What would happen if a Machiavellian mutant monkey did discover that it could freely substitute one predator alarm call for another, regardless of the presence of any actual threat? Insofar as the fakes were exploited for purposes of tactical deception, they would lose their former status as reliable— hence meaningful—signals. To the extent that salient aspects of any signal can be intentionally faked, conspecifics will simply ignore those variable aspects in favor of any hard‐to‐fake acoustic features that might prove unintentionally significant. In a Darwinian social world, selection pressures will in this way drive signalers to persuade receivers of the reliability of their signals by demonstrating precisely that they are not subject to cognitive control.
This will apply in particular to vocal signaling, which works at a distance, often in contexts that do not allow opportunities for immediate verification. Sound signals go around corners, work in the dark, operate over distances, and leave signalers free to continue with noncommunicative manual tasks. Such advantages make it especially important to protect the vocalauditory modality from deceptive abuse. Lack of volitional control acts like the watermark on a banknote—it proves that the owner was not the printer. The need to guarantee reliability applies less to visual signals used in face‐to‐face interactions because such contexts generally offer little scope for abuse.

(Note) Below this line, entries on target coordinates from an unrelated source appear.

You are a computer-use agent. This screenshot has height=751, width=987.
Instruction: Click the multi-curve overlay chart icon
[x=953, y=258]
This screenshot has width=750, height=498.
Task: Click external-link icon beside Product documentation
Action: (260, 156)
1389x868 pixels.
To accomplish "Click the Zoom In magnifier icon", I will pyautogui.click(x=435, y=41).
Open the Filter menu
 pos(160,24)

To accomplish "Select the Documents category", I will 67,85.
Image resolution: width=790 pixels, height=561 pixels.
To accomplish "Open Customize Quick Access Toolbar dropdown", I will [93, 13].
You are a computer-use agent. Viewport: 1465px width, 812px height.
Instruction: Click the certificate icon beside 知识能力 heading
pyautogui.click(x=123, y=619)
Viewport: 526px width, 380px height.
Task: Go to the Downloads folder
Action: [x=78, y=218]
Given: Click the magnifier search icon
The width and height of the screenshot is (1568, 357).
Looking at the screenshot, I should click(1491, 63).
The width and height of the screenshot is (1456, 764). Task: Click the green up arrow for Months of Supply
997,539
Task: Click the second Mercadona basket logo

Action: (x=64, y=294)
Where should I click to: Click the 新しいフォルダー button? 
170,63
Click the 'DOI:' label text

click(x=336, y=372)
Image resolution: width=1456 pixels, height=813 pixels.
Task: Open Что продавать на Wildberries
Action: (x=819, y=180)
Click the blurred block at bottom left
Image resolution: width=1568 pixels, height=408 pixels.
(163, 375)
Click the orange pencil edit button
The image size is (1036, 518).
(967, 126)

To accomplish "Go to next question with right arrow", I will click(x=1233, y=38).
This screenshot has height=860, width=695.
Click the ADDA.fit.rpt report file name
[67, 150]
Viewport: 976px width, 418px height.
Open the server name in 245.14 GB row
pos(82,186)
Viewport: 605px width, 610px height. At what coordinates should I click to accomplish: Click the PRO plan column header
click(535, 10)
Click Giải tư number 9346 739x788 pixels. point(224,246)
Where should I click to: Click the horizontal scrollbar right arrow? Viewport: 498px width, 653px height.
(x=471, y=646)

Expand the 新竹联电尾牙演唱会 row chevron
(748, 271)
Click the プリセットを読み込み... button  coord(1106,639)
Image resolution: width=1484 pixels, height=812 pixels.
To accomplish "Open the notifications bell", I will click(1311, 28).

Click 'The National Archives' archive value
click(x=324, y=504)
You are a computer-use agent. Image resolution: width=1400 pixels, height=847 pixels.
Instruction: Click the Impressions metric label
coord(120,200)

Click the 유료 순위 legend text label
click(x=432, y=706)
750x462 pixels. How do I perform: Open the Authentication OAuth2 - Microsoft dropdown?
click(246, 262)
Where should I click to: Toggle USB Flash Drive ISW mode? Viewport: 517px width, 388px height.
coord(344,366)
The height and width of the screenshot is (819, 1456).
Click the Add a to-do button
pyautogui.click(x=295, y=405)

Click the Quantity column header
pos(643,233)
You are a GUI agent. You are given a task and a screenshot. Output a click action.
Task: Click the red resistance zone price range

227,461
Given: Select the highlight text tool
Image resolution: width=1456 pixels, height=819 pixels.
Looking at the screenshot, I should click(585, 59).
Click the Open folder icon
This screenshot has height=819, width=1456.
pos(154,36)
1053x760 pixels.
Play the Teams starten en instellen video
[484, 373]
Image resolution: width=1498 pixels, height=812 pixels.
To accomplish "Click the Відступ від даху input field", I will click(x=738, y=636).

Facial and manual gesture work best at close quarters, in intimate contexts where immediate verification should be relatively easy. Opportunities for deception are correspondingly few. For example, when one chimpanzee informs a grooming partner at which point on its body it needs to be scratched (Pika and Mitani 2006), what could it possibly gain from a deceptive signal? It is surely no coincidence that nonhuman primates get closest to volitional referential signaling in those restricted social contexts that offer the least scope for deceptive abuse. But this is precisely the theoretical problem: human language is not used primarily as an aid to ongoing physical activities such as grooming. Its distinctive function is “displaced reference”—communication about things not currently within sensory range. No mechanistic approach of the kind exemplified by Arbib and his colleagues can measure up to the challenge of explaining how this kind of language could possibly have evolved.
References Cited
Knight, C. 1998. Ritual/speech coevolution: A solution to the problem of deception. In Approaches to the evolution of language: Social and cognitive bases, ed. J. R. Hurford, M. Studdert‐Kennedy, and C. Knight, 68–91. Cambridge: Cambridge University Press.
Pika, S., and J. C. Mitani. 2006. Referential gesturing in wild chimpanzees (Pan troglodytes). Current Biology 16:191–92.
Ulbaek, I. 1998. The origin of language and cognition. In Approaches to the evolution of language: Social and cognitive bases, ed. J. R. Hurford, M. Studdert‐Kennedy, and C. Knight, 30–43. Cambridge: Cambridge University Press.